Au vu de tous ces données, il est important que les patients en insuffisance rénale chronique qu’ils soient en pré-dialyse, qu’ils soient dialysés, de même que les transplantés respectent scrupuleusement les mesures de prévention indiquées.
«Dans le futur, nous pouvons envisager, par exemple, de faire une troisième dose, à l’instar de ce qui se fait ailleurs»
«Ce que nous leur recommandons, c’est qu’il faut éviter l’auto-stigmatisation, la stigmatisation des autres. Parce que la Covid-19, ce n’est pas une maladie honteuse, c’est une maladie infectieuse comme toutes les autres maladies. Il ne faut pas avoir honte de se faire signaler, quand on a des symptômes, parce que ces malades qui sont immunodéprimés font des symptômes à bas bruit et malheureusement, nous les recevons lorsque les symptômes sont très graves. Et compte tenu des risques accrus des formes graves et de la forte mortalité comparée à la population générale, nous recommandons également à tout patient qui soit en insuffisance rénale pré-guéri, hémodialysé, transplanté, d’autant plus que la vaccination est très bien tolérée.

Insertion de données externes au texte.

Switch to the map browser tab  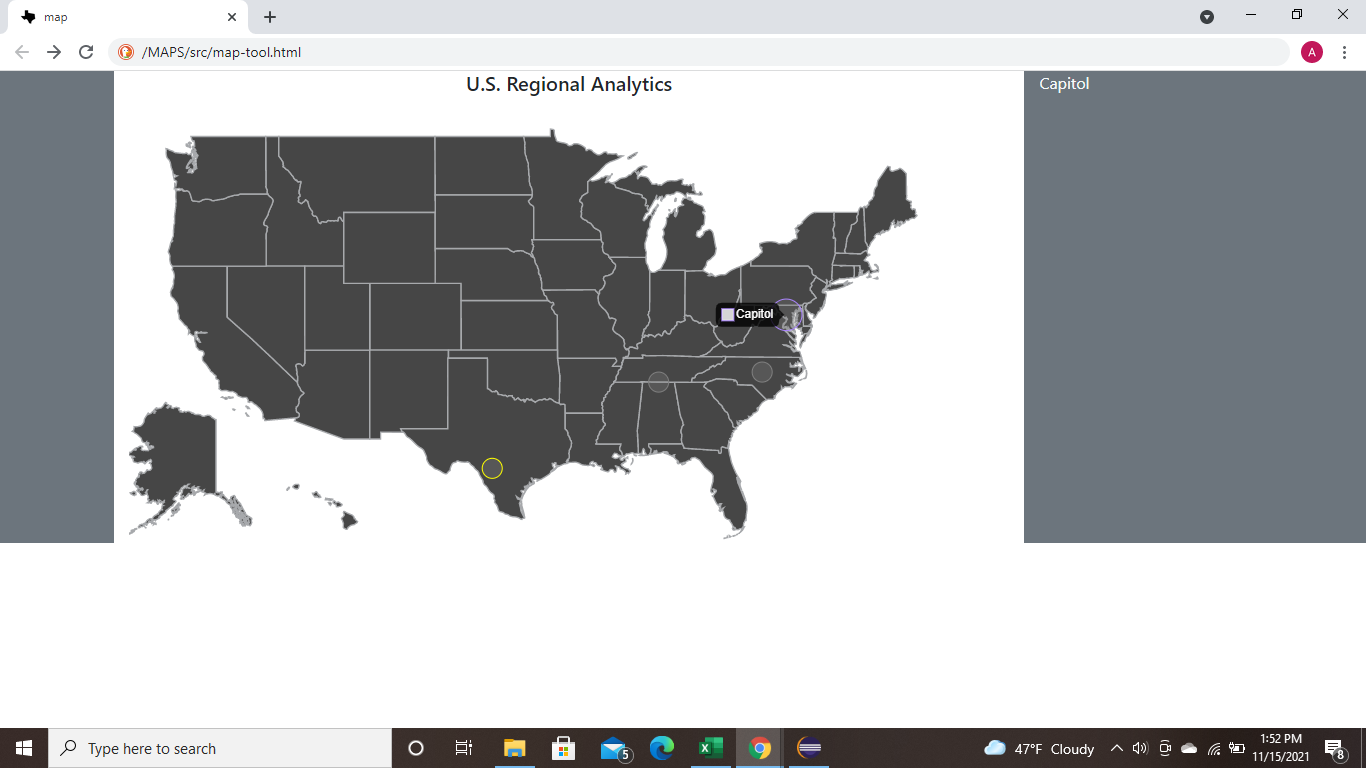120,16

Nous sommes bien placés pour le dire, parce que sur 516 patients chroniques hémodialysés à Dakar, les 347, soit 70 % ont déjà bénéficié au moins d’une dose de vaccination. Et parmi ces derniers déjà vaccinés, nous n’avons noté aucun effet secondaire grave.
Par contre, nous avons une suggestion à faire : comme la population des hémodialysés n’est pas très importante, dans le futur, nous pouvons envisager, par exemple, de faire une troisième dose, à l’instar de ce qui se fait ailleurs. Parce que quand on est immunodéprimé, on a une réponse vaccinale qui est moindre par rapport à la population générale. Je pense que dans un avenir proche, il faudra commencer à en discuter au niveau du ministère de la Santé et de l’Action sociale (Msas). Donc, chers patients souffrant de maladies rénales chroniques, chers hémodialysés et chers transplantés, la Covid-19 est une réalité. Elle est responsable d’une lourde morbidité et d’une mortalité élevée et personne n’est épargné par cette faucheuse très agressive, surtout pour les personnes vulnérables comme les insuffisants rénaux. La seule façon de se protéger, c’est de respecter les mesures barrières et de se faire vacciner. Cela permettra de vous protéger, de protéger vos proches. S’il vous plait, il y a trop de morts évitables.»